While Buffalo Public Schools announced in February that the district’s graduation rate had raised by 2.2%, setting the rate now at 78.5%, there are still disparities that have left many questioning the efficiency of the district’s efforts to raise these numbers, specifically for Latino/a students and English-language learners (ELLs).
Dr. César Cabrera has been an advocate for the Hispanic community in Buffalo for over 2 decades. While his involvement has not always been in education directly, his background in government administration, and workforce and economic development have interconnected him in a variety of different ways to the field of education- of which he has become increasingly more passionate about in recent years. As a candidate for a seat on the Buffalo Public School Board representing the West School District, Dr.

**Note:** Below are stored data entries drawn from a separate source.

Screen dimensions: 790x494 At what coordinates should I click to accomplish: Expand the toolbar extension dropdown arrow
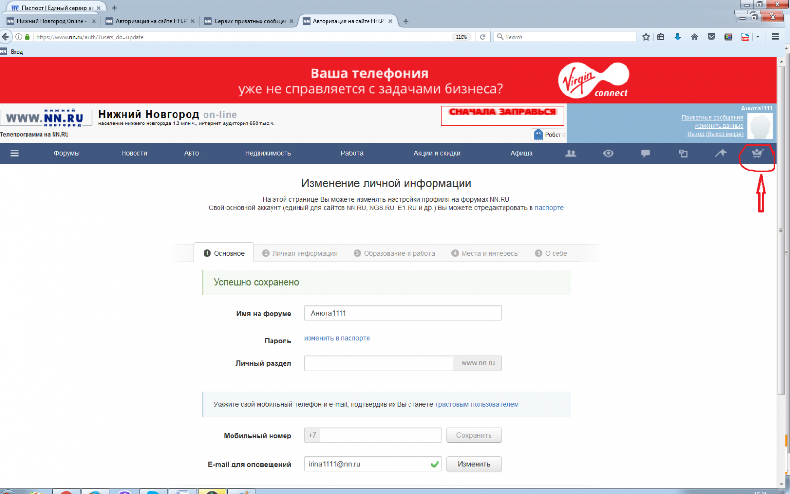coord(758,37)
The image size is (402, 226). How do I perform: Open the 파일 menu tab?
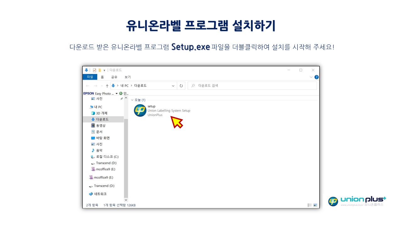pos(90,77)
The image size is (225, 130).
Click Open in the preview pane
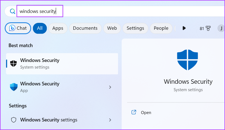[146, 112]
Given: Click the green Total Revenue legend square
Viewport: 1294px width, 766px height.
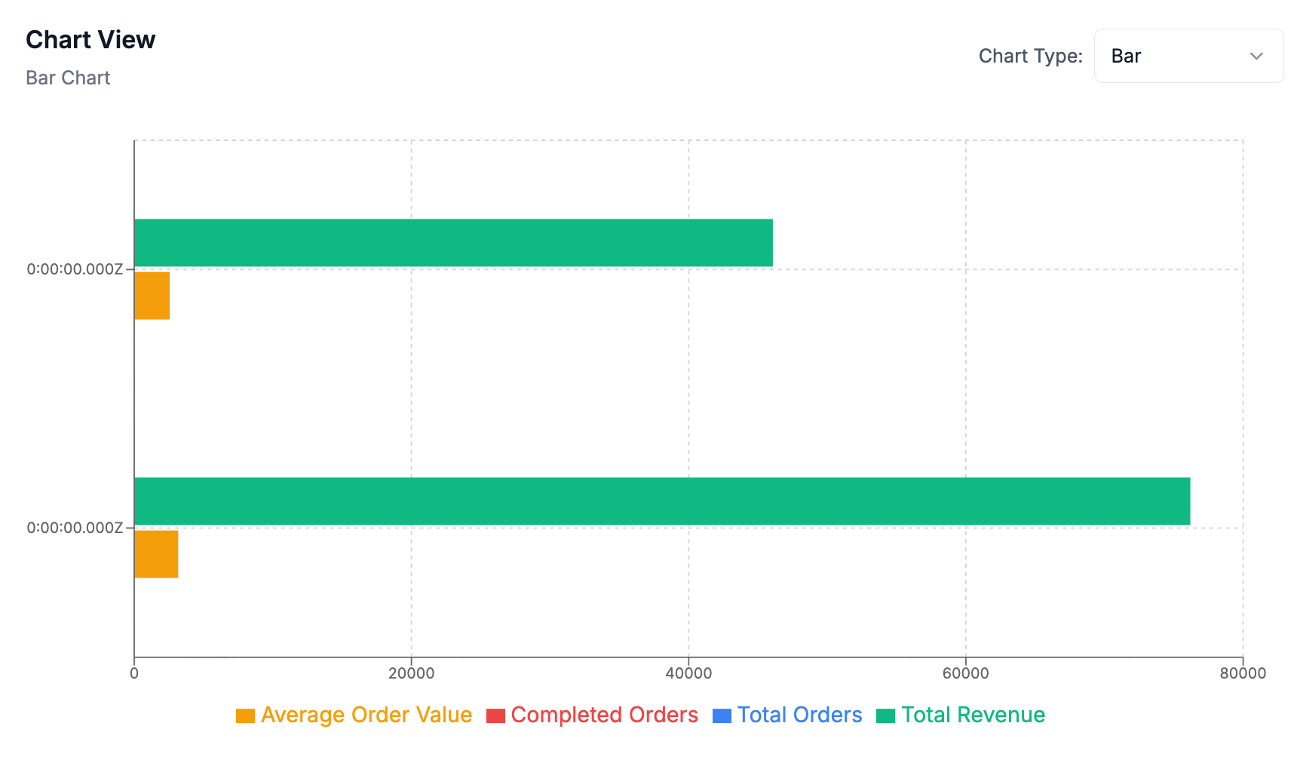Looking at the screenshot, I should (x=885, y=715).
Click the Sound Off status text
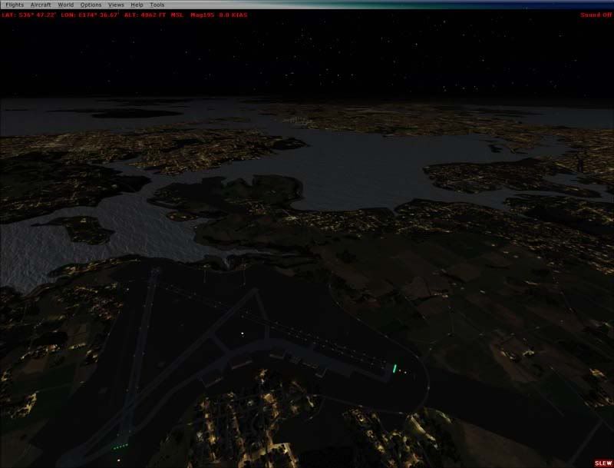This screenshot has height=468, width=614. coord(596,15)
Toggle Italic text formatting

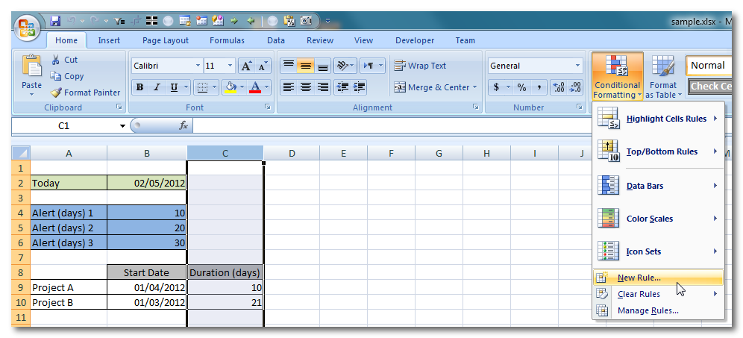157,87
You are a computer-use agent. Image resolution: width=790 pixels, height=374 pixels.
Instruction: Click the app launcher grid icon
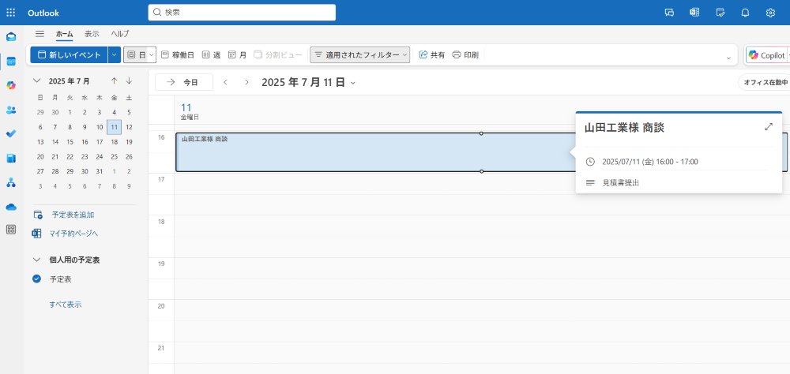coord(11,13)
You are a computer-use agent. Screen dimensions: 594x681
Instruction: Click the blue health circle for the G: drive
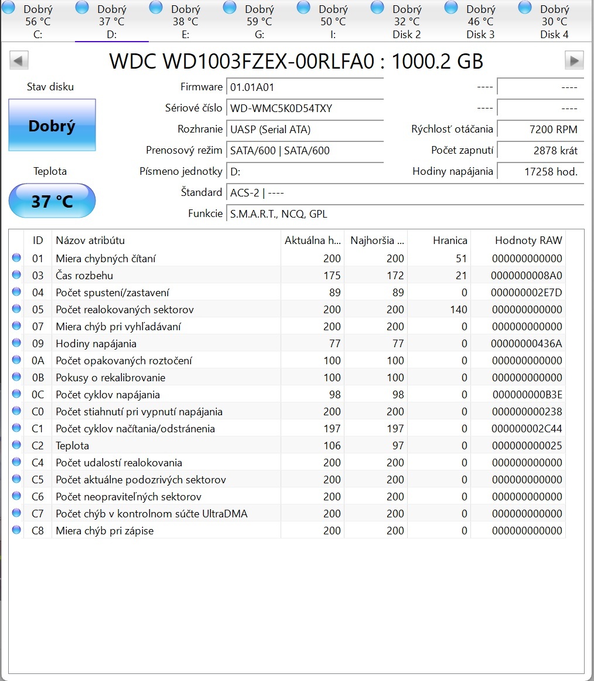click(229, 8)
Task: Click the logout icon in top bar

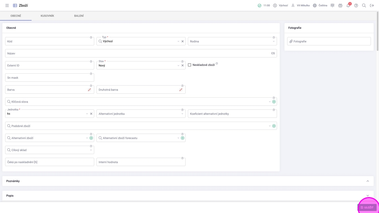Action: pyautogui.click(x=372, y=5)
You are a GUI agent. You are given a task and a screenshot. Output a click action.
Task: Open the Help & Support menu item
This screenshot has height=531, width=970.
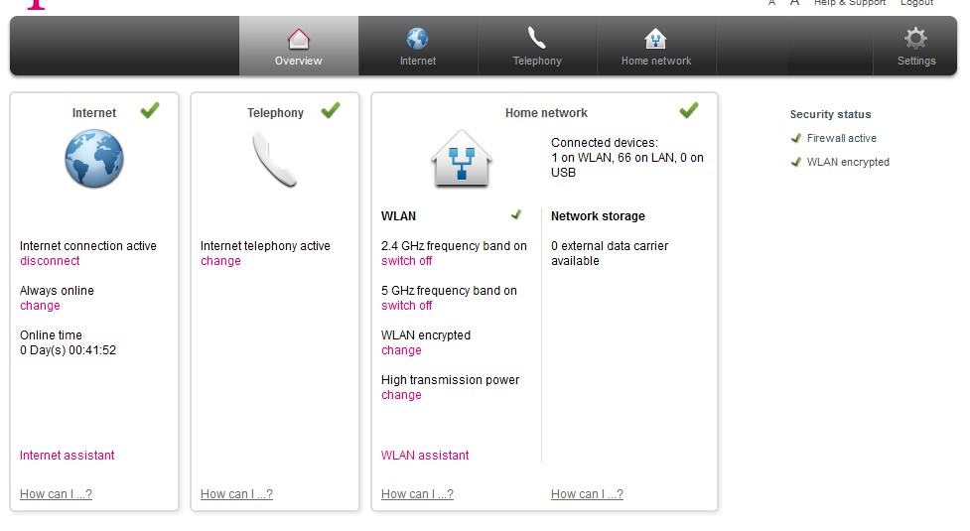[x=850, y=3]
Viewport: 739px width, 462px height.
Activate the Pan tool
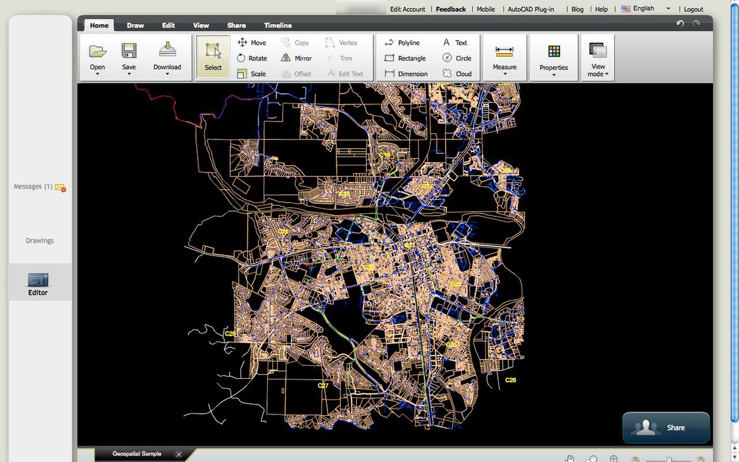[x=569, y=458]
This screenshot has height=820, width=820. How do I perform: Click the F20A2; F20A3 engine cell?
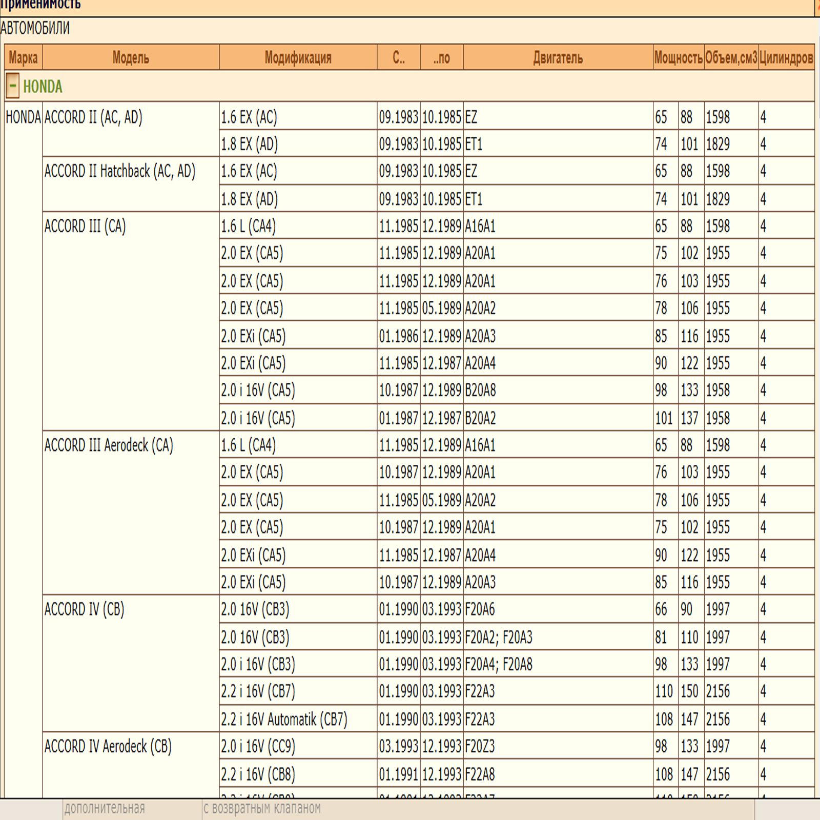tap(498, 637)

Cabrera is focusing his efforts surrounding the disparities found in our city’s school district, and the data that seems to show repeating inconsistencies.
“I gathered a lot of this information for my dissertation years ago, but more recently I was given data that was made public at a school board meeting by a group called HERE and their numbers mirrored my numbers only now we’re now talking eight years, almost a decade later.”
The study concluded that Hispanic ELLs graduation rate was significantly below par when compared to all students.
The data collected by HERE members Lucy Candelario, Cas Rodriguez, David Baez, Jose Rivera, and David Caban show a three-year (2016/17, 2017/18, 2018/19) summary of Hispanic ELLs graduation rate with and without local diploma. The study concluded that Hispanic ELLs graduation rate was significantly below par when compared to all students.
- Hispanic ELLs = 20% versus All Students (excluding Hispanic ELLs) = 66%.
- The graduation rate with Regents diplomas (excluding local diplomas), they concluded that Hispanic ELLs graduation rate was dramatically deficient in contrast to All Students:
- Hispanic ELLs = 11% versus All Students (excluding Hispanic ELLs) = 59%.
- The 3-year graduation average for ELLs (excluding Hispanic ELLs) with Regents and local diplomas (LD) is 41% (78/189) and ELLs with Regent diplomas excluding local diplomas is 35% (66/189)
While these numbers reflect data from three years ago, we are still seeing these gaps in our current BPS numbers. WBFO reported in 2021 that, “Buffalo has the highest achievement gap among Hispanic students compared to white students, at 15.7 percentage points.” For Dr. Cabrera, this is alarming data that should cause a sense of urgency among decision makers in the district, which is the majority of the reason he is running for a seat on the school board; to hold people accountable.
The remedy to this problem is ever evolving but according to Dr. Cabrera there are a few areas of focus that should initially be addressed.
“The district is 24% English language learners. So, you need to be able to have resources, to have potentially smaller classes, and of course funding so that these students are complete in multilingual education and immersion in learning the English language and meeting basic standards- just because they don’t speak the English language doesn’t mean they’re not good at math. How do you help the students? I hate to keep going back to resources and funding, but you need to also have strategic partnerships.”
While funding remains a consistent issue with our Buffalo Public Schools, it is also equally as important to discuss how those funds are allocated, and for Dr. Cabrera and others it’s clear where the need lies.
“I don’t see a sense of urgency from the current board majority, and we need to change that. There’s a lot of work, but it can be done.”